Are you one of the lucky women who don’t have to worry about your next period because it’s like clockwork? Or are you one of those doomed to carry your period paraphernalia around with you everywhere you go?
Once you’ve understood what causes your cycle to derail, there are things you can do to regulate it so you too can plan your next visit to the spa and lighten up your handbag…
When it comes to menstrual cycles, there’s no such thing as “normal.” It makes more sense to talk about what’s normal for you. For teenagers, a normal cycle can be anywhere from 21 to 45 days.
For adults under 40, “normal” tends to be between 21 and 35 days. And generally speaking, the first and last two years of menstruation tend to be erratic. With time, young girls can expect their cycle to become regular.
What derails your cycle?
Factors other than these “times of upheaval” can influence menstrual regularity or completely disrupt your menstrual cycle:
- Sudden weight loss: a low body weight often leads to amenorrhea, a.k.a. missed periods. Dietary issues such as anorexia and bulimia can also be the cause.

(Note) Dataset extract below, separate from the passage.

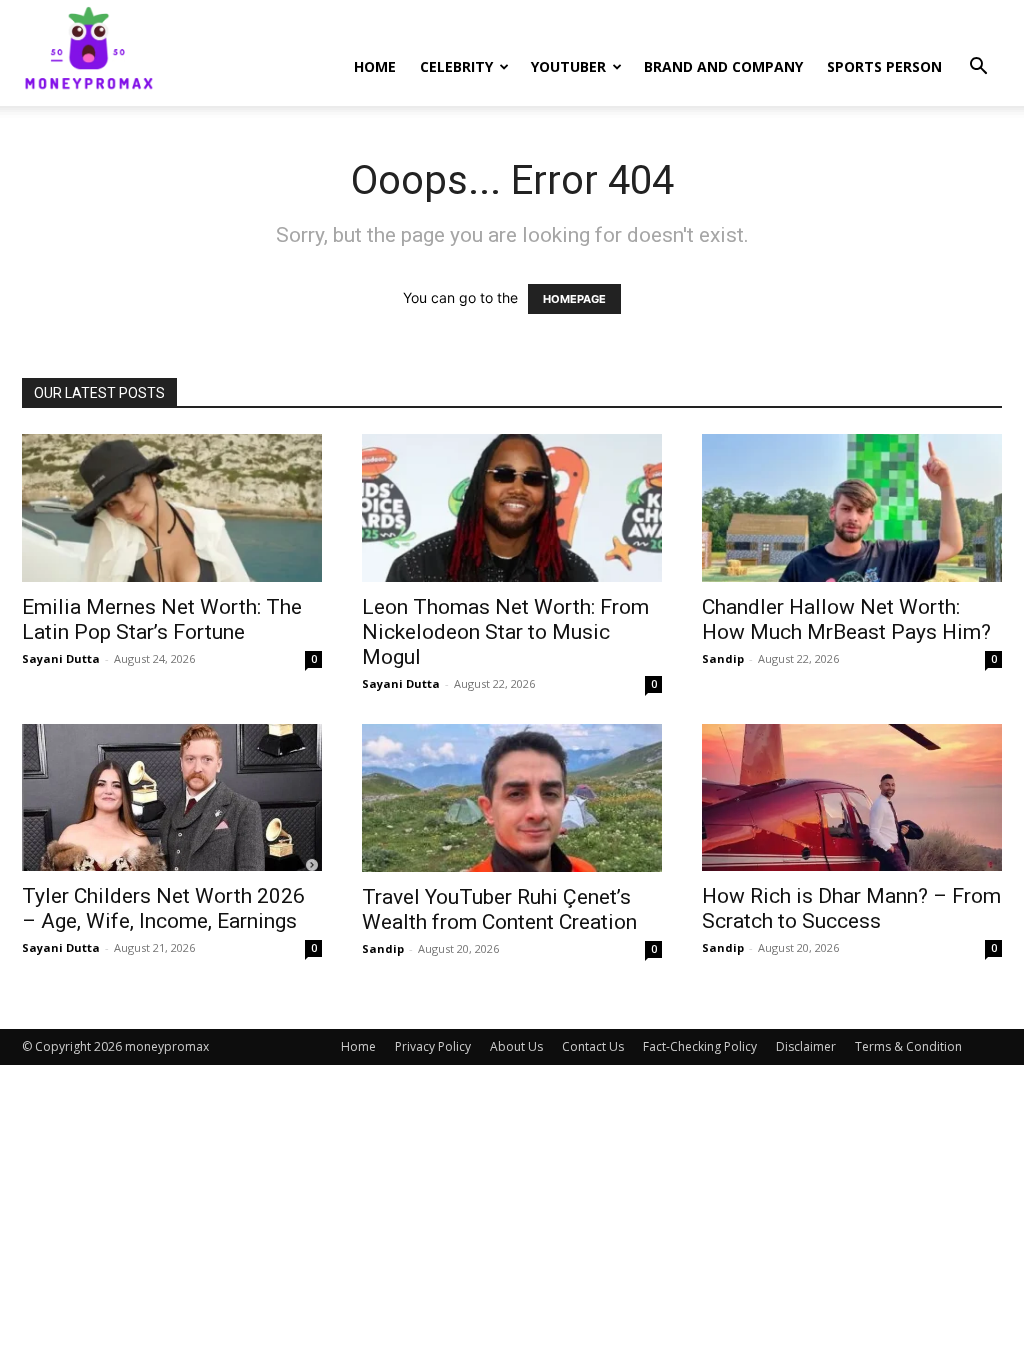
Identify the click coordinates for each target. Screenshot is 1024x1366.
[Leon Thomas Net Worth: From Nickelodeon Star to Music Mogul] (512, 508)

- Conversely, obesity can also cause menstrual problems.
- Endurance sports can be problematic: athletes who train intensively can see their periods stop completely because their body doesn’t have enough fat to produce estrogen. The risk of osteoporosis is also something to look out for.
- Emotional stress (death in the family, divorce, job loss) and travel: high stress levels can affect the hypothalamus and cause irregular periods.

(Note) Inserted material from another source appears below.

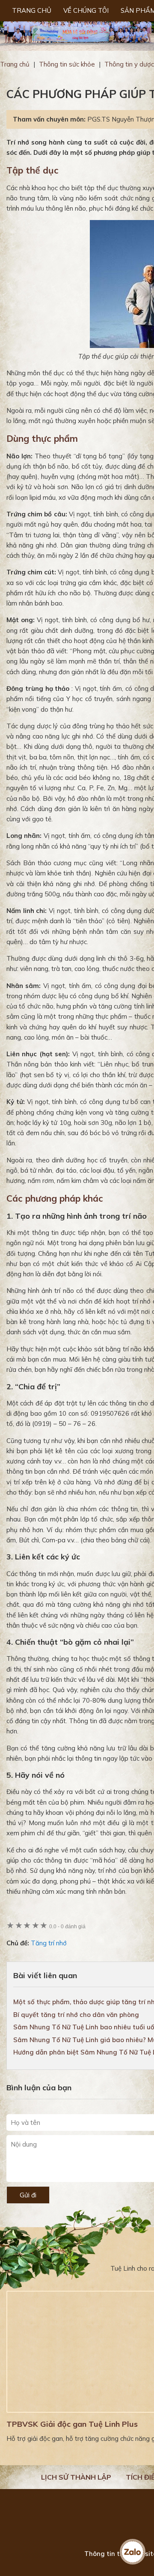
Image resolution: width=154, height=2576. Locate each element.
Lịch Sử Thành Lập (76, 2477)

- Hormonal contraceptives: menstrual flow can be lighter or even non-existent.
- The use of hard drugs and certain medications, including antidepressants and chemotherapy.
- Breastfeeding: some women’s periods stop until their baby is fully weaned.
- Hormonal imbalances, such as those caused by thyroid problems.
- Uterine scars following surgery.
When your period is over eight days late, start with a pregnancy test: after all, other than foregoing sex entirely, no contraceptive method is foolproof. If you’re not pregnant and you’ve missed two periods in a row, consult your doctor.
And the fact that you haven’t had your period for a long time or that your menses are irregular doesn’t mean that you can’t get pregnant. If you’re not trying to have a baby, be careful!
The means to an end
Of course, how you get things back on track depends on what ails you.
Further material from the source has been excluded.